Furthermore, other authors have analyzed the ageist portrayal of older adults in social media, which reflects a similar attitude of indifference through disparaging twitter hashtags (such as referring to COVID-19 as the #boomerremover) and other memes.
An ageist attitude, combined with policy responses, has a range of negative effects on older adults, including leading to social isolation, loneliness, and a rise in elder abuse.
Loneliness is a known factor that negatively affects a person’s mental health and well-being, and some older adults were already at a higher risk of experiencing it. Deteriorating health or the death of partners and friends may get in the way of maintaining a healthy social circle.
However, the pandemic and the quarantine heighten this risk of loneliness.
“Loneliness is a complex, subjective emotion, experienced as a feeling of anxiety and dissatisfaction associated with a lack of connectedness or communality with others,” explain Joanne Brooke and Debra Jackson in a paper appearing in the Journal of Clinical Nursing.
The authors go on to highlight the importance of loneliness and social isolation for mental and physical health.
“The acknowledgment of social isolation and loneliness of older people is essential and paramount due to the detrimental impact on their physical and mental health, which has been recognized for over two decades. Social isolation and loneliness increases older people’s risk of anxiety, depression, cognitive dysfunction, heart disease, and mortality.”
— Joanne Brooke and Debra Jackson
What is more, emerging reports have shown that lockdowns raise the risk of abuse among older people.

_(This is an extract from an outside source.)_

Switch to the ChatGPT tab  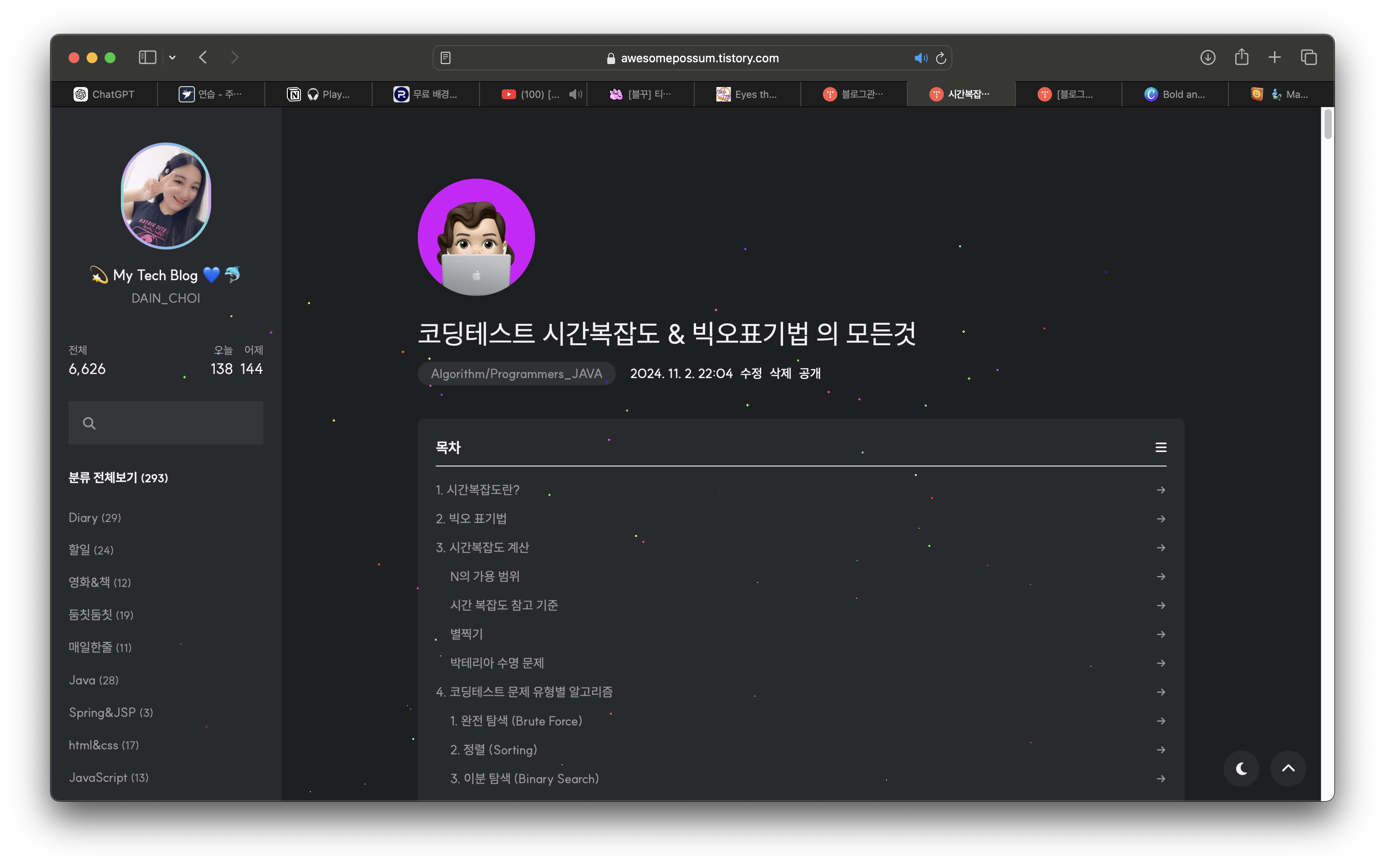105,94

During the pandemic, older adults have become even more dependent on their caregivers, and, in a pattern similar to the one that has raised the rates of domestic violence, some caregivers have used the pandemic to exercise their control and abuse further.
Elder abuse tends to occur more frequently in communities that lack mental health or social care resources. The perpetrators of the abuse also tend to have mental health problems, as well as reporting feelings of resentment with their informal caregiving duties.
According to a recent paper appearing in the journal Aggression and Violent Behavior, people who experience “elder abuse” are more likely to develop mental health problems such as depression, high stress, and self-neglect — conditions that can only be made worse by lockdowns.
Overall, lockdowns mean that more elders are trapped with their abusers, that some perpetrators of abuse reluctantly find themselves in a caregiving role, and that, as a result, there is a higher need for mental health and community support services.
Paradoxically, however, the funds and staff for these services have been slashed — now, when they are needed the most.
While some countries have acknowledged the fact that they have “failed to protect [their] elderly,” and in doing so, failed “society as a whole,” others, like the U.S. or the U.K., have yet to make the necessary amends.
As can be seen from the consequences of the pandemic on both the mental and physical health of older adults, governments in several countries have yet to pay heed to the WHO’s advice — that we do not forget that protecting our elders is “everyone’s business.”